Kesombongan itu Menolak Kebenaran dan Meremehkan Orang Lain

Oleh: ASWAN NASUTION

Religi270 Views

“Dan berkata Fir’aun [kepada pembesar-pembesarnya]: “Biarkan aku membunuh Musa dan hendaklah ia memohon kepada Tuhannya, karena sesunguhnya aku khawatir dia akan menukar agamamu atau menimbulkan kerusakan di muka bumi,” Dan Musa berkata: “Sesungguhnya aku berlindung kepada Tuhanku dan Tuhanmu dari setiap orang yang menyombongkan diri yang tidak beriman kepada hari berhisab,” [QS. Al Mu’min (40): 26-27].

PADA ayat di atas tampak sekali Fir’aun memperlihatkan kesombongannya.
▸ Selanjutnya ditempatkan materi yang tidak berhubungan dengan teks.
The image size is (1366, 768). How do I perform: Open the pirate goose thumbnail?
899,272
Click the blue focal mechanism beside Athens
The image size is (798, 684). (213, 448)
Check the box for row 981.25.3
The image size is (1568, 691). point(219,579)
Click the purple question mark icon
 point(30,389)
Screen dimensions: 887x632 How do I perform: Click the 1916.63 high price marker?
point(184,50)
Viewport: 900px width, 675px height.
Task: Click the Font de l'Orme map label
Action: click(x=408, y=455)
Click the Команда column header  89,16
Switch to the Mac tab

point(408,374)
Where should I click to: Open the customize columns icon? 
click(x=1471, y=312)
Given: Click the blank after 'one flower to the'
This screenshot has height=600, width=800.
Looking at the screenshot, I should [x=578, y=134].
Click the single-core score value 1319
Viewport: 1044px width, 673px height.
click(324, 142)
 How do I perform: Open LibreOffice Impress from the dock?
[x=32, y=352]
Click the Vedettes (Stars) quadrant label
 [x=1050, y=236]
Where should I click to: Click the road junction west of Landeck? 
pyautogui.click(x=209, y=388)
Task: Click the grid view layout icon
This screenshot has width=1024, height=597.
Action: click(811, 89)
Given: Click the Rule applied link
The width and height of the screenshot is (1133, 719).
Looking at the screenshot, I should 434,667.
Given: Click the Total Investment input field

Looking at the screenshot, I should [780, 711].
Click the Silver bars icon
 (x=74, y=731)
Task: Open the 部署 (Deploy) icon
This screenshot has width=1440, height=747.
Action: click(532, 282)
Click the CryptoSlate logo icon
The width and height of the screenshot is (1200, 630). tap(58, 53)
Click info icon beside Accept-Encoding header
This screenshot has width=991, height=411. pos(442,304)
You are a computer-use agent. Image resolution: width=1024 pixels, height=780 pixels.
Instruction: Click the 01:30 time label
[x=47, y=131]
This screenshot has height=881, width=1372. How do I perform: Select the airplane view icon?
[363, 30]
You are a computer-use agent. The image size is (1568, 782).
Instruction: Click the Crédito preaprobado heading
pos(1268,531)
Secara terbuka Fir’aun memproklamasikan dirinya di hadapan khalayak ramai, meneror Nabi Musa dengan ancaman pembunuhan.

Fir’aun bahkan kembali menantang Allah Ta’ala dengan menyuruh Nabi Musa berdo’a memohon pertolongan kepada Rabbnya. “Biarkanlah aku membunuh Musa dan hendaklah ia memohon kepada Tuhannya,” demikian bunyi teror sekaligus surat tantangan Fir’aun kepada Nabi Musa.

Bukan cuma sekedar teror dan penolakan. Namun, dengan licik Fir’aun juga memutarbalikkan fakta: “Aku khawatir Musa akan menukar agamamu dan menimbulkan kerusakan di muka bumi.”

Tampil sebagai pahlawan kesiangan Fir’aun terang-terangan menuduh Musa di hadapan kaumnya sebagai the most enemy [musuh utama] yang harus di hadapi bersama. Ia bahkan menganggap Musa sebagai sumber kerusakan sekiranya mereka menuruti apa yang didakwahkan oleh Musa.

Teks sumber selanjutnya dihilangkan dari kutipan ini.